= Charoen Chai =

The Charoen Chai Community (เจริญไชย) is a historic neighborhood between Charoen Krung and Phlappha Chai Roads in Pom Prap Sattru Phai district, within Bangkok's Chinatown. The community is known for being the center of the joss paper trade in Bangkok.

== History ==
Located off the northern section of Charoen Krung Road in sois Charoen Chai 1 and 2, the first colonial style shophouses were built in 1898, during the reign of King Chulalongkorn (Rama V). Shophouses in Soi Charoen Chai 1 were assigned as residential buildings, and those in Charoen Chai Soi 2 were designated to be businesses, including liquor shops, Chinese medicine dispensaries, and clinics.

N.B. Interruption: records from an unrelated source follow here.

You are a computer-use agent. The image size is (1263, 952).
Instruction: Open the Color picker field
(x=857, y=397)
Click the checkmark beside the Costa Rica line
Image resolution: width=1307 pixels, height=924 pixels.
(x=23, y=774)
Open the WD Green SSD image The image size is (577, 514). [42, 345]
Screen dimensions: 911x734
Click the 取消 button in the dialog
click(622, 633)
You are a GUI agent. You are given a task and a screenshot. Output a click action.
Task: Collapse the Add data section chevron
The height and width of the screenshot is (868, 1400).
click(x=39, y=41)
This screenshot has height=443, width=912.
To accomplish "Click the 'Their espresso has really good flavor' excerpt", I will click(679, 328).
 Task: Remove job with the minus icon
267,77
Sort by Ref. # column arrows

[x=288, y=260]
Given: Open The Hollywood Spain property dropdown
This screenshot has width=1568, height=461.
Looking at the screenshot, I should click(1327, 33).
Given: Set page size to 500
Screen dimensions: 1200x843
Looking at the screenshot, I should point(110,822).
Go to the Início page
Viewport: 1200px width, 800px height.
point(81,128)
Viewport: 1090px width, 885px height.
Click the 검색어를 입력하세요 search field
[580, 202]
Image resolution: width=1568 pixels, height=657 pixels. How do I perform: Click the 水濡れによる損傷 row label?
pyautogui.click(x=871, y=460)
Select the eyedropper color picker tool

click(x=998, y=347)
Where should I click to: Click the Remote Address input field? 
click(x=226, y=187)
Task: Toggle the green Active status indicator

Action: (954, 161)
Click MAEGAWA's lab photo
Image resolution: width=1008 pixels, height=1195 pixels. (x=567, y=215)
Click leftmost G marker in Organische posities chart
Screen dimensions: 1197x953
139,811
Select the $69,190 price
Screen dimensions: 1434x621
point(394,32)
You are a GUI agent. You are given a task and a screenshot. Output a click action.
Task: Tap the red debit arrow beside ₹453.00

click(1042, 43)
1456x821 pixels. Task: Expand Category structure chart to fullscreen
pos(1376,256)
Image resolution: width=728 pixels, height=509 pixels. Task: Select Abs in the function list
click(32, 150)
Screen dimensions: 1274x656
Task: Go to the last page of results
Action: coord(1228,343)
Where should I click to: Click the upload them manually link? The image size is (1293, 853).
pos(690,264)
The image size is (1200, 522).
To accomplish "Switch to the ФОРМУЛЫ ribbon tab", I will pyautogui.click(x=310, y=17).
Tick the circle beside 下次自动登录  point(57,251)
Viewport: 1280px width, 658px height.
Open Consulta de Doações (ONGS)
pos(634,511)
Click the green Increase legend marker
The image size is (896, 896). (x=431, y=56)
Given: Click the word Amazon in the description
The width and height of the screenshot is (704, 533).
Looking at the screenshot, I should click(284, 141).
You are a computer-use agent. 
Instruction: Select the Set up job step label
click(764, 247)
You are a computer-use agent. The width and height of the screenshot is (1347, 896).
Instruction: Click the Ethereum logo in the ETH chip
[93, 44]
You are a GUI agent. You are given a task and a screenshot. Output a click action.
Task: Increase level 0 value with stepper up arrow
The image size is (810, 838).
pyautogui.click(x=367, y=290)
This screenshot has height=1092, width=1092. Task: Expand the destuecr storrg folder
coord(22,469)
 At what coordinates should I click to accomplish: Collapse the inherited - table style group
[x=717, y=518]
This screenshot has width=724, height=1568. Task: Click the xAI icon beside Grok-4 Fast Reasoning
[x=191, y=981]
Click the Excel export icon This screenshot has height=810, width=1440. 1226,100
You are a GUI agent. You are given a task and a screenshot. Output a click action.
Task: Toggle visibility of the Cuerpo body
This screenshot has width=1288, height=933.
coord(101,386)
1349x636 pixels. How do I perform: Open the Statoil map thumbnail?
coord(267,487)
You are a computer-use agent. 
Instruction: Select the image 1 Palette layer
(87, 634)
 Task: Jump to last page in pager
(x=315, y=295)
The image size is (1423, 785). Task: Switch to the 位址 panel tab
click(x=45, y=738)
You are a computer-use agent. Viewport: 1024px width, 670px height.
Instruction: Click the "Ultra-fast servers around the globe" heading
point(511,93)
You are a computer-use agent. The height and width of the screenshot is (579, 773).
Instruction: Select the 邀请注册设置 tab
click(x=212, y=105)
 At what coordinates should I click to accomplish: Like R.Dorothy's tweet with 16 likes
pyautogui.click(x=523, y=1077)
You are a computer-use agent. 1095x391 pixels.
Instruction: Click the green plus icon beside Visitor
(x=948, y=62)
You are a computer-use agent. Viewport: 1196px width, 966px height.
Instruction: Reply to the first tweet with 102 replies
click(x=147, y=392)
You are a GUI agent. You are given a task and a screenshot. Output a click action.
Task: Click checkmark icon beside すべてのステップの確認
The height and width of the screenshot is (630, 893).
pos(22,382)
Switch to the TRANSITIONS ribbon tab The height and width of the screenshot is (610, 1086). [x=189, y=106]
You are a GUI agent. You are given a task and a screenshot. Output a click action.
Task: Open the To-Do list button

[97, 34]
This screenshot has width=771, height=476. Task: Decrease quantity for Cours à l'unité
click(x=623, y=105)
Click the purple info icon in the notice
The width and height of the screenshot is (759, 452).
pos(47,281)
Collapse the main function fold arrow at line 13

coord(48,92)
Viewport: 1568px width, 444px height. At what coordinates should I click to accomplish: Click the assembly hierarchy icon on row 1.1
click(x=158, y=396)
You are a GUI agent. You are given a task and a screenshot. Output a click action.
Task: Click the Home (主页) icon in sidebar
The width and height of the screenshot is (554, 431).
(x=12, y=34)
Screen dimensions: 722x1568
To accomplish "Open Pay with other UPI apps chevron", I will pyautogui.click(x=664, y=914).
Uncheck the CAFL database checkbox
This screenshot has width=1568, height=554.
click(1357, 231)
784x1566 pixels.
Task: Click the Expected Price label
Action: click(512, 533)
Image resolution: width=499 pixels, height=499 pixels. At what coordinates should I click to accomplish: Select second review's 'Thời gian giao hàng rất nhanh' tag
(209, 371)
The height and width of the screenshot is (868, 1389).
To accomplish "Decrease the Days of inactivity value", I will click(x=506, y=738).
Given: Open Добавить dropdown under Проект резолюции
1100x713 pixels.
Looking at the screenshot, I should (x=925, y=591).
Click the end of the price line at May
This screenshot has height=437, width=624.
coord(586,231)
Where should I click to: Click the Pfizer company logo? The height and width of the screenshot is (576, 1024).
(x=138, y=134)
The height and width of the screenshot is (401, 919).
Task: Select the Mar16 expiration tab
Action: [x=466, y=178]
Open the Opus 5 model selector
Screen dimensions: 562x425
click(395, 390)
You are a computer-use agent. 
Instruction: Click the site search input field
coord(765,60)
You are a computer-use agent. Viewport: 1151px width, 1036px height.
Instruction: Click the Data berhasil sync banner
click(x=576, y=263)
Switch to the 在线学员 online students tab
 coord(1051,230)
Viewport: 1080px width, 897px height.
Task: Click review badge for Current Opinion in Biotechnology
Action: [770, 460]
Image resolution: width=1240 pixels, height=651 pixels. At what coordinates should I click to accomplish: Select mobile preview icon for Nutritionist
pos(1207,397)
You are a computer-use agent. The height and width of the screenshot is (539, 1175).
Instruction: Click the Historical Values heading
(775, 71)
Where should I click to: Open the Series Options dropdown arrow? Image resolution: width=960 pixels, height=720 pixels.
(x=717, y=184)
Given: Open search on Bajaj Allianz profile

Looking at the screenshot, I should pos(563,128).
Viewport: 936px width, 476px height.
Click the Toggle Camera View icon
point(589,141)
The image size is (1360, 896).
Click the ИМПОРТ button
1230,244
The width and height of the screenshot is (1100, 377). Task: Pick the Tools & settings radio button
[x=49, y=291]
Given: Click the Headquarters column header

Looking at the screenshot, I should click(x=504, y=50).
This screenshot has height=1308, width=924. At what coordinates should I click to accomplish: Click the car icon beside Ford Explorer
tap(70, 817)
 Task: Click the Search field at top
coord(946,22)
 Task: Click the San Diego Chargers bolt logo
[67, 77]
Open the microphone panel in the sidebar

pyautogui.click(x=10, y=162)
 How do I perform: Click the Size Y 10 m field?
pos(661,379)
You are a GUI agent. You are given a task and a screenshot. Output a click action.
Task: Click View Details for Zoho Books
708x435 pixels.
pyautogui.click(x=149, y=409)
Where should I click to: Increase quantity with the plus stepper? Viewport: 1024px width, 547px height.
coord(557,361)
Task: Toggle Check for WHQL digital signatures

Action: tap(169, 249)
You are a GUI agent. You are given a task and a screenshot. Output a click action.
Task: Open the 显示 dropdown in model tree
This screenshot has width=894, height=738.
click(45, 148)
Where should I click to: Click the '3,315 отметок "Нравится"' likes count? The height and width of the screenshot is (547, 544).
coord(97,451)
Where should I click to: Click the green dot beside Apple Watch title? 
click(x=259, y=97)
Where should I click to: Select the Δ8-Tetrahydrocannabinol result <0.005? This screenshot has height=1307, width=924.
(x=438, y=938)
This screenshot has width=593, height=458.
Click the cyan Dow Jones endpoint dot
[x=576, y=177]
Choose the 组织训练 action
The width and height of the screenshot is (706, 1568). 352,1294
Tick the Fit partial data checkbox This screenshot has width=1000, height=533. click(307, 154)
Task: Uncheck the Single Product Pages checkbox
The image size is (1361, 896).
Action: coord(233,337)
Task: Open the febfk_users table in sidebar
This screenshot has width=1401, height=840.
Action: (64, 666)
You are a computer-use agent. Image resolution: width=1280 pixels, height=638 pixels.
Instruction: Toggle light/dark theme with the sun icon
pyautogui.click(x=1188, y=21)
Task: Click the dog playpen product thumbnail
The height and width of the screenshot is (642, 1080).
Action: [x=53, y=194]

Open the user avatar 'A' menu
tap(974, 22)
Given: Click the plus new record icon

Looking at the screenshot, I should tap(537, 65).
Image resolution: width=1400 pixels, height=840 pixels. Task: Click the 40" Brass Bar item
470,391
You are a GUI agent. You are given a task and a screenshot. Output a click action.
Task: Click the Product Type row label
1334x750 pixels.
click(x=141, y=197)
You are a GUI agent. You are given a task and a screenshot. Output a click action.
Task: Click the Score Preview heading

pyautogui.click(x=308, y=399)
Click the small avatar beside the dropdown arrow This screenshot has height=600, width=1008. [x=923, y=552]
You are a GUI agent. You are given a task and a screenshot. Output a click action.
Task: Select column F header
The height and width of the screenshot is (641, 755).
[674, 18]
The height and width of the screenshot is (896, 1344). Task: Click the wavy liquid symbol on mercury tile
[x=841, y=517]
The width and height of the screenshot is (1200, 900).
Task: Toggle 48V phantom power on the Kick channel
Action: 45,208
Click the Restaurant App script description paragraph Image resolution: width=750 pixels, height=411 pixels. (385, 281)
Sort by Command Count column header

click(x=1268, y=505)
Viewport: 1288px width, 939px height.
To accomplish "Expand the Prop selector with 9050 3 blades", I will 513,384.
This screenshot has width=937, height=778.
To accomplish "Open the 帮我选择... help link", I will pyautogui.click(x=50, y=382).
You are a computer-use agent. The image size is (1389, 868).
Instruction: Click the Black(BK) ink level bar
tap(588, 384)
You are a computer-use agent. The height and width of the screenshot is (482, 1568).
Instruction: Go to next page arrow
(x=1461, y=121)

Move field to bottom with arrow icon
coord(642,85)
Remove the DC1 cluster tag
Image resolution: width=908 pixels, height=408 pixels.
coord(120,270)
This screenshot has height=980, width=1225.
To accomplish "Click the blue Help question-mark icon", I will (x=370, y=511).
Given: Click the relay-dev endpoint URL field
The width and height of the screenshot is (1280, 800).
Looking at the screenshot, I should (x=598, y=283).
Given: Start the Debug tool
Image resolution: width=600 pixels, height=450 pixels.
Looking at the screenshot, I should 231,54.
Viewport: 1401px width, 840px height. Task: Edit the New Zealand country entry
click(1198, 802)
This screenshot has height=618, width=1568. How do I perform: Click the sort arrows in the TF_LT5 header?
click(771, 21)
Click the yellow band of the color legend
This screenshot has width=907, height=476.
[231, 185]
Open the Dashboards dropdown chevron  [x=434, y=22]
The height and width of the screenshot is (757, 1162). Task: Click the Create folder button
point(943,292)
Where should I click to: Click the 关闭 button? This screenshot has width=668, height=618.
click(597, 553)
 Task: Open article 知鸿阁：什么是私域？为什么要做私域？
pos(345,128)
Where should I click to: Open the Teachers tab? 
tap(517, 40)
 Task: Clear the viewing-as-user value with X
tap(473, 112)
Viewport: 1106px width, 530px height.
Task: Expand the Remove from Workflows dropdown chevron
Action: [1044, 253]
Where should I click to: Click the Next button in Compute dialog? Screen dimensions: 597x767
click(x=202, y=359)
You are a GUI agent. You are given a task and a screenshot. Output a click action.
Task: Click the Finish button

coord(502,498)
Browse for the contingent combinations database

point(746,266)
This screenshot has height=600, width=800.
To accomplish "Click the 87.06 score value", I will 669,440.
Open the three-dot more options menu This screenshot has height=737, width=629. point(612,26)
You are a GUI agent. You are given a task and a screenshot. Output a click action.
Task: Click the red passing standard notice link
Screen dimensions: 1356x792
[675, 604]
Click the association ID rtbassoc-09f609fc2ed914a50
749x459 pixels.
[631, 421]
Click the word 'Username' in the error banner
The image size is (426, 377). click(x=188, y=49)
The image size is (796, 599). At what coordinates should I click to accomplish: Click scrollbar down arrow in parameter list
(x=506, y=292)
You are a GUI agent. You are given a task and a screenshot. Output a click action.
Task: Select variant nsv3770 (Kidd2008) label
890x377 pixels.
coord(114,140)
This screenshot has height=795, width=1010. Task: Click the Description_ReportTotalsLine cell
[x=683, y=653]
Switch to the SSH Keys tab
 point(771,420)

The area is also known among the Chinese community as Tong Heng Gouy, "long bamboo stick".

The community was settled by Chinese immigrants, with the first group being Cantonese and later waves of Teochew becoming businesspeople and laborers.

In 2011, the Baan Kao Lao Rueng Museum, or Charoen Chai Community Museum, was established by the Charoen Chai Conservation and Rehabilitation Group.

In 2015, the community comprised 60 shophouses and 80 households. The neighborhood is now a hub for Thai-Chinese to purchase traditional goofs for Chinese rituals, religious ceremonies, and festivals.